You can see the equivalence when comparing the generated assembly code:
;int val0 = arr0[2];
mov eax,4
imul rax,rax,2 ;RAX=8
mov rcx,qword ptr [arr0]
mov eax,dword ptr [rcx+rax]
mov dword ptr [val0],eax
;int val1 = *(arr1 + 2);
mov rax,qword ptr [arr1]
mov eax,dword ptr [rax+8]
mov dword ptr [val1],eax
This is also the reason why array[0]
is the first value of the array. The offset is 0. You can write *array
instead.
Many programming languages have a mechanism that allows you to treat a function like a data type. We can create objects of it, and assign it to variables. This means that we can pass it to other functions that can in turn call that function. Or we can store the function pointer and call it at a later time. This is typically how callback-mechanisms are implemented.
The type system allows us to use the function call operator on function pointers.
;foo()
call foo (013F4C1294h)
;bar(foo)
lea rcx,[foo (013F4C1294h)]
call bar (013F4C128Fh)
;void bar(void(*fn)(void)) {
mov qword ptr [rsp],rcx
;fn()
call qword ptr [rsp]
Bear in mind that the CPU will jump to the address of the function pointer regardless of what data is stored there. If the memory happens to contain random data, this data will be executed, and will most likely lead to undefined behavior in your program.
Before I get to object oriented programming, I want to touch on some properties of C++ structs. This will be essential to understanding how inheritance and polymorphism is implemented.
The following struct definition:
struct A
{
int a = 0x10;
int b = 0x20;
int c = 0x30;
};
Presents itself in memory like this:
000000000021FE28 10 00 00 00 ....
000000000021FE2C 20 00 00 00 ....
000000000021FE30 30 00 00 00 ....
The structure has a size of 12 bytes.
There are cases in which we want to put a structure inside another structure. When I started learning C++, coming from Java, I would go for this approach:
struct B
{
int b = 0x20;
int c = 0x30;
};
struct A
{
int a = 0x10;
B* b = nullptr;
};
The intention was to include struct B
into struct A
by using a pointer. It presents itself in memory like this:
000000000025FD10 20 00 00 00 ...
000000000025FD14 30 00 00 00 0...
000000000025FD18 10 00 00 00 ....
000000000025FD1C 00 00 00 00 ....
000000000025FD20 10 fd 25 00 .ý%.
000000000025FD24 00 00 00 00 ....
Oddly, the size of struct A (0x25FD18
) is 16 bytes. We only store an integer of 4 bytes and a pointer of 8 bytes, which is 12 bytes in total.
Since I'm compiling this code on a 64-bit machine, the compiler has chosen to pad the structure in order to align the values to specific addresses. This is known as data structure alignment. The alignment allows the CPU to read the memory more efficiently.
But there is also another way to define struct B
as being part of struct A
:
struct B
{
int b = 0x20;
int c = 0x30;
};
struct A
{
int a = 0x10;
B b;
};
A look at the memory reveals:
000000000017FDD8 10 00 00 00 ....
000000000017FDDC 20 00 00 00 ...
000000000017FDE0 30 00 00 00 0...
We told the compiler that struct B
is part of struct A
and it complies. The size of struct
A is 12 bytes.
Both definitions carry certain implications when it comes to memory consumption, memory access, and object lifetime. I will discuss this in a later section.
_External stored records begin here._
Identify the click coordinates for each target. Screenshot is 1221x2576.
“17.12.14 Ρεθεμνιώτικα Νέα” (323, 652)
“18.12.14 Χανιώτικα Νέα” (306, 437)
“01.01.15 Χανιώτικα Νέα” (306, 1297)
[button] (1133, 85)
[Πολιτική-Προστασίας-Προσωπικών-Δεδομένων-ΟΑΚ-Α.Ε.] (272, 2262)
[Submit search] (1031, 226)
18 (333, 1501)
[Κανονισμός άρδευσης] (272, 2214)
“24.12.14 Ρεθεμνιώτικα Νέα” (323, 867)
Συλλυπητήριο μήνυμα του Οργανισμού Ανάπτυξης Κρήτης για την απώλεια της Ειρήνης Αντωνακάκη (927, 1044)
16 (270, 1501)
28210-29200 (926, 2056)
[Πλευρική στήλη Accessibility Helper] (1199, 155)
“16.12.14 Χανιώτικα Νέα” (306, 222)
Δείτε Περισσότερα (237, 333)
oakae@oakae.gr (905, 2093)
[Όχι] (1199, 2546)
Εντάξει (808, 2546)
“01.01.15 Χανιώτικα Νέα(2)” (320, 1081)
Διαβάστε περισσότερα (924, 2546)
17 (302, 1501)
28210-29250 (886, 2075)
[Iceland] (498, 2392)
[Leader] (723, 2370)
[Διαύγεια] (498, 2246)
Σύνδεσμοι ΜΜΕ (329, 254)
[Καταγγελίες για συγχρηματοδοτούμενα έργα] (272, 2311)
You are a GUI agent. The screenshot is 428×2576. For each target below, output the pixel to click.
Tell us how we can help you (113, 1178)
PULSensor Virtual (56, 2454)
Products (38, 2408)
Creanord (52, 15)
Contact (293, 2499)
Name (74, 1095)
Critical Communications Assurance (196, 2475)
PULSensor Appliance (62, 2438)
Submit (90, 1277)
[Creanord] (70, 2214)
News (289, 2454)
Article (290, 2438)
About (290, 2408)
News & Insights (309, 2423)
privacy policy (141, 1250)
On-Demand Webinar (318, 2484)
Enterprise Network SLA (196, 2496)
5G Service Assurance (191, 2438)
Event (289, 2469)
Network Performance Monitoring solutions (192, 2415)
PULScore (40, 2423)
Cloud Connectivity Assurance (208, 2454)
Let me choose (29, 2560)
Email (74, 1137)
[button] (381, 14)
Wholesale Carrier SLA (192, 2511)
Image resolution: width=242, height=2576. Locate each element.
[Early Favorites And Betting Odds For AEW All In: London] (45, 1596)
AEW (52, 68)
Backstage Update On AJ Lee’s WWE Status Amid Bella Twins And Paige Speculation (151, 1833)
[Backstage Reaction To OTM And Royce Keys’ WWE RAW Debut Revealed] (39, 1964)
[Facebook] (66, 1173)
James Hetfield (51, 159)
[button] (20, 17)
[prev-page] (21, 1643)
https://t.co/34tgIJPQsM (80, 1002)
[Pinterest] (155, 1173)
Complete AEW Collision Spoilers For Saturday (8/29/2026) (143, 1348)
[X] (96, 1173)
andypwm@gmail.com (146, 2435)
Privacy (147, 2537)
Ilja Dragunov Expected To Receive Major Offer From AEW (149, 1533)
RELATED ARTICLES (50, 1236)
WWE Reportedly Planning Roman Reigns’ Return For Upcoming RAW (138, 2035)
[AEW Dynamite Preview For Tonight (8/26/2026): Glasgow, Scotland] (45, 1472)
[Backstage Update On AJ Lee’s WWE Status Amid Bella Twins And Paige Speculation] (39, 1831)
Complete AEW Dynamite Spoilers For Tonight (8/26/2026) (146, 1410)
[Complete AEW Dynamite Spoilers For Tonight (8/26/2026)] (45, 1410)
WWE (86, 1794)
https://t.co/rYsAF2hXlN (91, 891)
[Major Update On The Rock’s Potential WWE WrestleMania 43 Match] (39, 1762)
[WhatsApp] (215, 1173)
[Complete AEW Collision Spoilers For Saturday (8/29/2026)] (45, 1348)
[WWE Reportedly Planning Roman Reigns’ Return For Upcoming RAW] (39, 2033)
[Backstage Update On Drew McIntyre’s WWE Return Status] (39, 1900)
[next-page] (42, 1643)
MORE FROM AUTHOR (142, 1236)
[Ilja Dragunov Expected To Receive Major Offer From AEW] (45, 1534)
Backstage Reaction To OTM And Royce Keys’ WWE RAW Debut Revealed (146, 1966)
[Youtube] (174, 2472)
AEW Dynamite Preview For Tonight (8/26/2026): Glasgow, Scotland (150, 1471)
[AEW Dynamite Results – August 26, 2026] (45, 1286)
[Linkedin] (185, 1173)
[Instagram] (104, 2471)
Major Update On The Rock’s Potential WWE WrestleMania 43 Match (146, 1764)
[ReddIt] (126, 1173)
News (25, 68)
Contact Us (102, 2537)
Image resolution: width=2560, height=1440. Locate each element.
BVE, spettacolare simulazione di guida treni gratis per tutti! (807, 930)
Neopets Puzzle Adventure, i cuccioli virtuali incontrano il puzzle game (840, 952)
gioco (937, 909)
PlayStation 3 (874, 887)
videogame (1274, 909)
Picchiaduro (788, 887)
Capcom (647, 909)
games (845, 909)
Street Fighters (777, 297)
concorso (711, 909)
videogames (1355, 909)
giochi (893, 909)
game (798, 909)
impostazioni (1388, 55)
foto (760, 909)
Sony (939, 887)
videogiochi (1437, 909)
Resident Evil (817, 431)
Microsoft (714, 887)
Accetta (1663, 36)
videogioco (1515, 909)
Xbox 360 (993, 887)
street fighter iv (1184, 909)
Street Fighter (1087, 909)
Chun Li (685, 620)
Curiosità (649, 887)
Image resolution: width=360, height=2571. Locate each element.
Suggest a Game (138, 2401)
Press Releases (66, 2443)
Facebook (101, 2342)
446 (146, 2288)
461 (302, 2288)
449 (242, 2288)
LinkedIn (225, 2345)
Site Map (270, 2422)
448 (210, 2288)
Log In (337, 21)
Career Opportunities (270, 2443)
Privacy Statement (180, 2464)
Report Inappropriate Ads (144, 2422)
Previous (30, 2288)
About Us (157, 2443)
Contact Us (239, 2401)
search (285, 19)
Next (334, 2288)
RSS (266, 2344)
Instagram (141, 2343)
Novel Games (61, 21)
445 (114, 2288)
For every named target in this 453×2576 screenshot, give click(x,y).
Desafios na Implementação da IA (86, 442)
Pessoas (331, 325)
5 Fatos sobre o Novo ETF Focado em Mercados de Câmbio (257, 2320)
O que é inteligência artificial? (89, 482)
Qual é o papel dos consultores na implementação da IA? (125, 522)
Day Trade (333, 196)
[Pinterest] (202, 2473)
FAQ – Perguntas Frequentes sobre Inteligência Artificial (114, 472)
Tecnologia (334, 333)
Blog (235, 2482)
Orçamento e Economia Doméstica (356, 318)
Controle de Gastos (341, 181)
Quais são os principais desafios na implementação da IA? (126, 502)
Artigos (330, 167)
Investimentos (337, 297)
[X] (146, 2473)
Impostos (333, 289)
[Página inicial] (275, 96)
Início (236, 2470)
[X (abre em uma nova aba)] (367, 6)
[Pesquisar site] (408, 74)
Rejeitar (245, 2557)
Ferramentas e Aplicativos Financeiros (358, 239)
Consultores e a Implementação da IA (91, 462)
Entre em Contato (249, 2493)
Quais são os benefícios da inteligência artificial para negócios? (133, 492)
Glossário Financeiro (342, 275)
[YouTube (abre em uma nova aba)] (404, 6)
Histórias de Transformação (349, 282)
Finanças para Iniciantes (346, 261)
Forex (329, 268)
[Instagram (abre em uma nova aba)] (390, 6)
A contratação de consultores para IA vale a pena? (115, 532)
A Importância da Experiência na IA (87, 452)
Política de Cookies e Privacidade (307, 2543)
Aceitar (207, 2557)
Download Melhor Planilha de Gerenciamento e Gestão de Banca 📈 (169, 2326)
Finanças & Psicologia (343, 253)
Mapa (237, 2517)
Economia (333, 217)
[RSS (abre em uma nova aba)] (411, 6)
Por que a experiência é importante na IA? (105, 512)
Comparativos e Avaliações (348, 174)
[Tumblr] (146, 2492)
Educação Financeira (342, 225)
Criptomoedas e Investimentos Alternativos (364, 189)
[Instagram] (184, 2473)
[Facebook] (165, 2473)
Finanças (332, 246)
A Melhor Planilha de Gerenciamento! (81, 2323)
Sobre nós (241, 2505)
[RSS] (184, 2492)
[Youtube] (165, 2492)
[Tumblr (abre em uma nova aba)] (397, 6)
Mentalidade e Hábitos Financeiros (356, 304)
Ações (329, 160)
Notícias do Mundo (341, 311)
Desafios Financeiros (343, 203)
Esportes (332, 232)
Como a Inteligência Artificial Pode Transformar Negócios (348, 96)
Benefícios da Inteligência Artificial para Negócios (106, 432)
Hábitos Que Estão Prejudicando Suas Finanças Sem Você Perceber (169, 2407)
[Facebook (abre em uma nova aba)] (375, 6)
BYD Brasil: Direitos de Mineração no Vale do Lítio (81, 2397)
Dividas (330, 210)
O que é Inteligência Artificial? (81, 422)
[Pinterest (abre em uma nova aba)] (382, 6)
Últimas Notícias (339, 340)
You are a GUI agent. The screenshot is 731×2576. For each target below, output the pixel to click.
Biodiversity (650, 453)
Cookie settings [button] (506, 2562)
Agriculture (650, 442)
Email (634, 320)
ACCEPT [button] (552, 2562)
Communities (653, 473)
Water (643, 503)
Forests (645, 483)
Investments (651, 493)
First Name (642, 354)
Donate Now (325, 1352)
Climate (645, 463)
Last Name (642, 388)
The member fields and member functions of structs and classes are only abstract concepts.
Accessing member fields and calling member functions results in assembly instructions that operate on relative addresses. They take the base address of the object as a parameter. As a result, the same instructions can be used regardless of the object.
Take this definition for instance:
struct A
{
int value;
void setValue(int value) { this.value = value; }
};
A a;
a.setValue(0x10);
In assembly, you will see the following access pattern:
;a.setValue(0x10);
mov edx,10h
lea rcx,[a]
call A::setValue (013F07125Dh)
A::setValue
is called, the function uses the memory address saved in RCX as the base address for all of its instructions. RCX is effectively holding the address to this
.In C, where you cannot define member functions, you would write something like this:
void setValue(struct A *this, int size);
struct A a;
setValue(&a, 0x10);
You always have to pass a pointer of the object that you want to modify to the function. Calling a member function in C++ does this implicitly.
[TODO show assembly of code inside member function]
Functions are blocks of compiled code that have a name and a memory address associated with them. I already talked about function pointers in the section about Pointers. In this section, I want to examine the mechanisms behind function calls.
When you define a function in C++, the compiler generates assembly code or machine code for the instructions that are inside the function body. It associates the memory address of the generated code with a unique name. This name is a combination of the namespace the function is defined in, the function name, and the number and types of parameters (see name mangling).
One of the key features of the C++ programming language is function overloading. This means that you can define functions with the same name but different sets of input parameters. Because the name mangling also encodes the number of input parameters and their types, C++ is able to find the correct function it needs to call during compilation. You cannot overload functions by only changing the return type of the function. The name mangling does not encode the return type of the function.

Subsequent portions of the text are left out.